In the United States, Jeff Hawke was printed in the Deseret News and was reprinted in Menomonee Falls Gazette.

==Jeff Hawke and the Apollo Moon landings==

The final frame of the strip H1760.

In the strip H1760, published 21 November 1959, it is possible to see a stone that commemorates the first human landing on the Moon, noting that it happened on 4 August 1969. Thus, Sydney Jordan and William Patterson forecast the real date of this event with an error of only two weeks, ten years before Neil Armstrong made the first descent to the Moon surface on July 21.

==Original model ==
In the introduction to The Jeff Hawke Book Two: Counsel for the Defence (Titan Books, 1986), Sydney Jordan states:

South African actor Hans Meyer later went on to feature in a number of TV shows including BBC TV's Colditz as Hauptmann Ullmann.

==Collected editions==
In 1985, Nick Landau of Titan Books was finding considerable success with Judge Dredd and other 2000AD collections, and obtained the rights to publish some Jeff Hawke collections, and with them "[n]early 7,000 [copies of] episodes in a huge ungainly pile" from the Express offices. He approached artist and fan Brian Bolland, who suggested "Overlord" as the first story to be collected, and duly produced a cover for the collection. A second collection followed soon after, subtitled "Counsel for the Defence," also under a newly commissioned cover from the popular Dredd and Camelot 3000 artist, Bolland. Bolland notes, though, that "[s]ales of the Jeff Hawke collections were obviously disappointing, so there were only two." Plans were already afoot for a third collection, and the shelved book, Bolland reports, would have "contained another great story "The Ambassadors"."

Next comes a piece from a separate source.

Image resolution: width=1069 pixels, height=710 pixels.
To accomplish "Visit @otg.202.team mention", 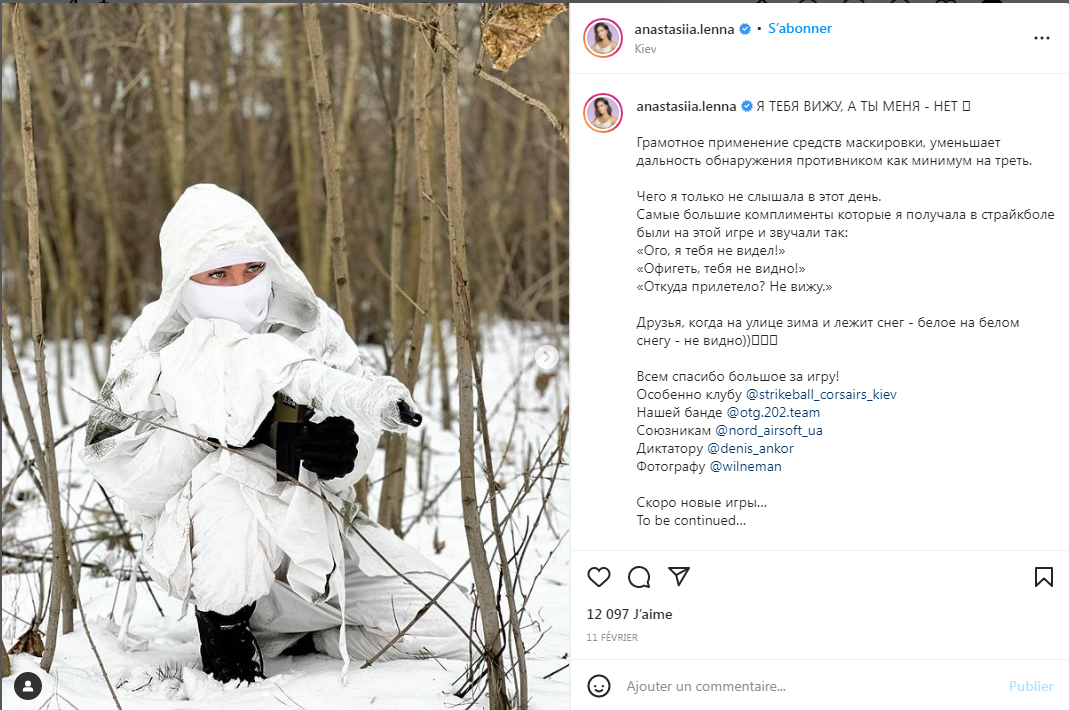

In 2008, Titan Books resurrected the Patterson-era comic strip collections in a hardback archival - 'collector's' - format, issued alongside their similar hardback Dan Dare and Charley's War collections, and in tandem with other collections of Daily Express strip favourites Modesty Blaise and James Bond.

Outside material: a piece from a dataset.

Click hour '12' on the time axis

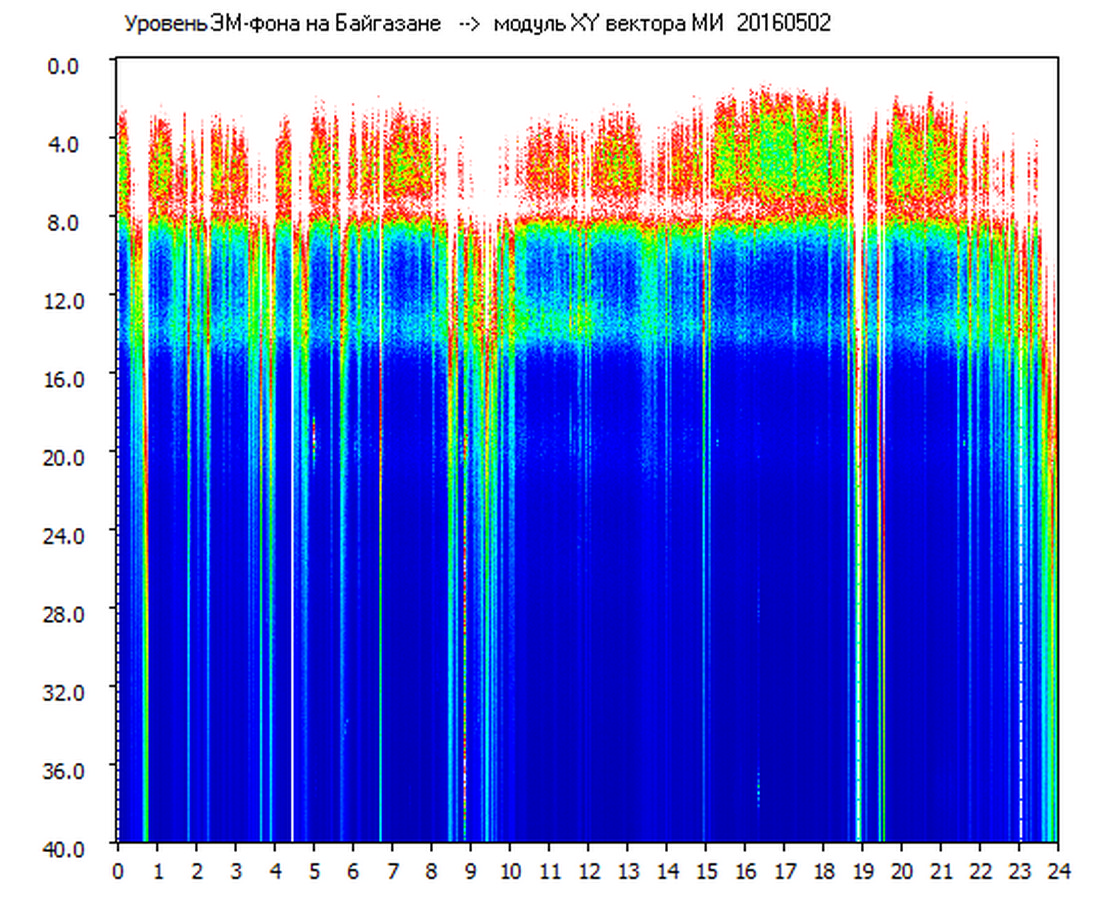pos(588,871)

The first book covered the same contents as the two volumes from nearly twenty-five-years previously; the second volume echoes Bolland's recollection of the mooted contents of the unpublished original third volume. The books are:
- Overlord (collects "Overlord", "Survival", "Wondrous Lamp" and "Counsel for the Defence", 128 pages, February 2008, ISBN 1-84576-597-4)
- The Ambassadors (collects "The Ambassadors", "Pastmaster", "The Immortal Toys", "The Gamesman" and "A Test Case", 128 pages, July 2008, ISBN 1-84576-598-2)

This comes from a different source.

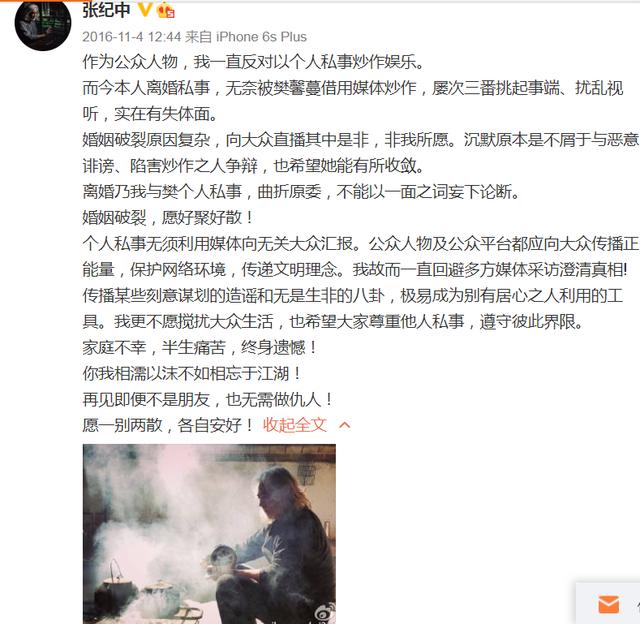
Task: Click the kettle in the photo
Action: (162, 598)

The British Jeff Hawke Club began reprinting Jeff Hawke in its journal, Jeff Hawke's Cosmos, in 2003. Each issue includes story notes on the science featured in the story, and commentary on the origins of the tales from creator Sydney Jordan. In addition to the regular magazine, five special editions - The Martian Quartet, Lunar 10, Earthspace, Epilogue, and Hawke's Notes have also been published.